Le chef du Conseil des Innus de Pessamit, Jean-Marie Vollant, est quand même insulté. «On est loin de l’appel au dialogue lancé par la présidente d’Hydro-Québec Sophie Brochu dans le cadre de son programme «Énergie en commun». On est loin des belles paroles du gouvernement en matière de relations avec les peuples autochtones», affirme-t-il. «Encore une fois, nous sommes considérés et traités comme un peuple de second ordre.»

Se disant offusqué de l’approche colonialiste que privilégie Québec, le chef Vollant rappelle que le Nitassinan de Pessamit est le territoire le plus exploité au Québec pour ses ressources hydroélectriques. Le chef Vollant a écrit une lettre à la PDG d’Hydro-Québec et aux ministres Benoît Charrette et Jonathan Julien pour demander une rencontre rapide dans le dossier.

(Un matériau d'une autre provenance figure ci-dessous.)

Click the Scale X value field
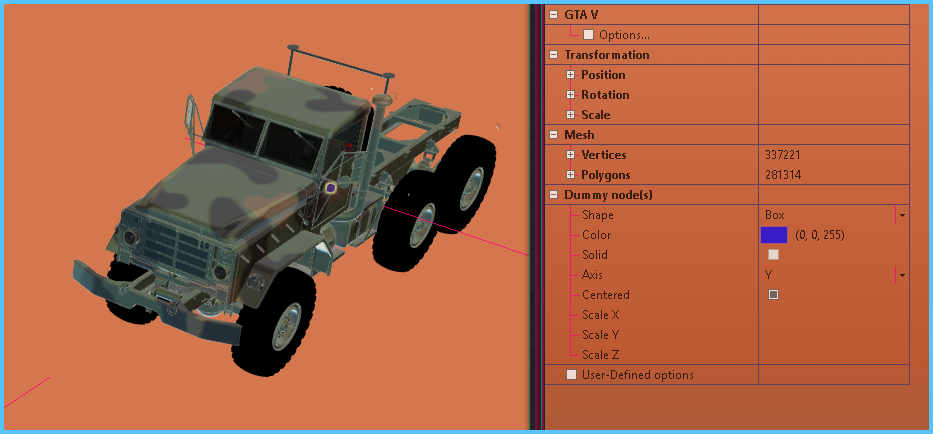click(832, 315)

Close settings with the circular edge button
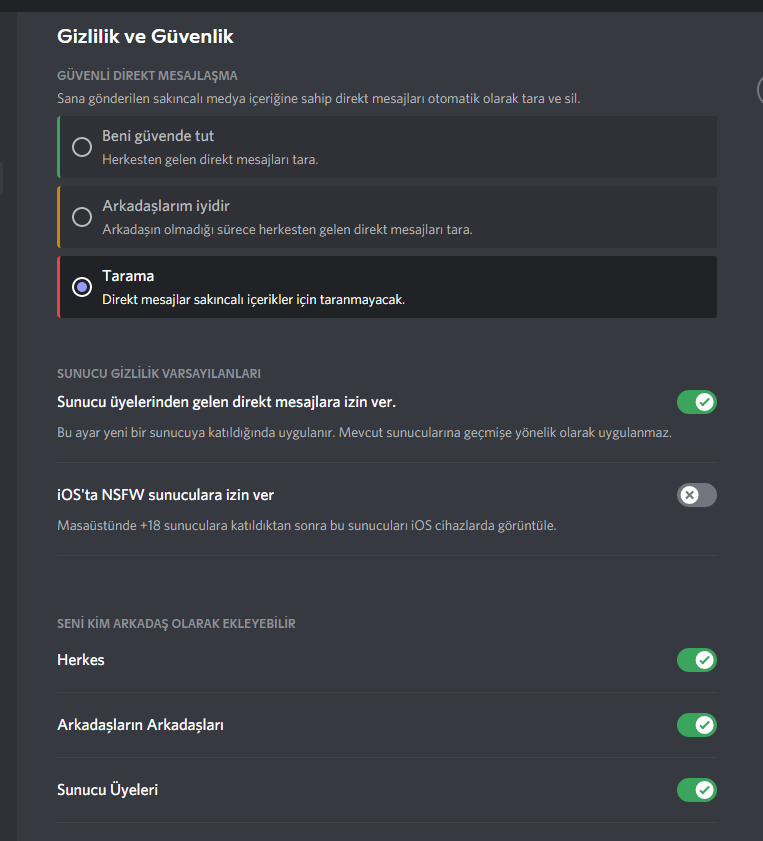759,90
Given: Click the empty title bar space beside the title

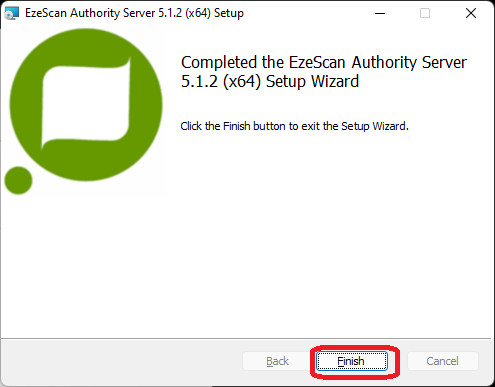Looking at the screenshot, I should click(303, 13).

La PDG Sylvie Brochu est ouverte à rencontrer la communauté. Sa vice-présidente Julie Boucher a rapidement répondu par écrit à l’invitation du chef Vollant. L’exploitation du réservoir Manicouagan fait l’objet de discussions soutenues avec le conseil de Pessamit depuis 2016. Hydro-Québec a besoin des autorisations du ministère québécois de l’Environnement et du ministère des Pêches et des Océans du Canada pour atteindre la cote maximale d’exploitation, qui est de 359,66 m. Hydro a demandé ces autorisations en octobre 2020 et elles n’ont pas été émises.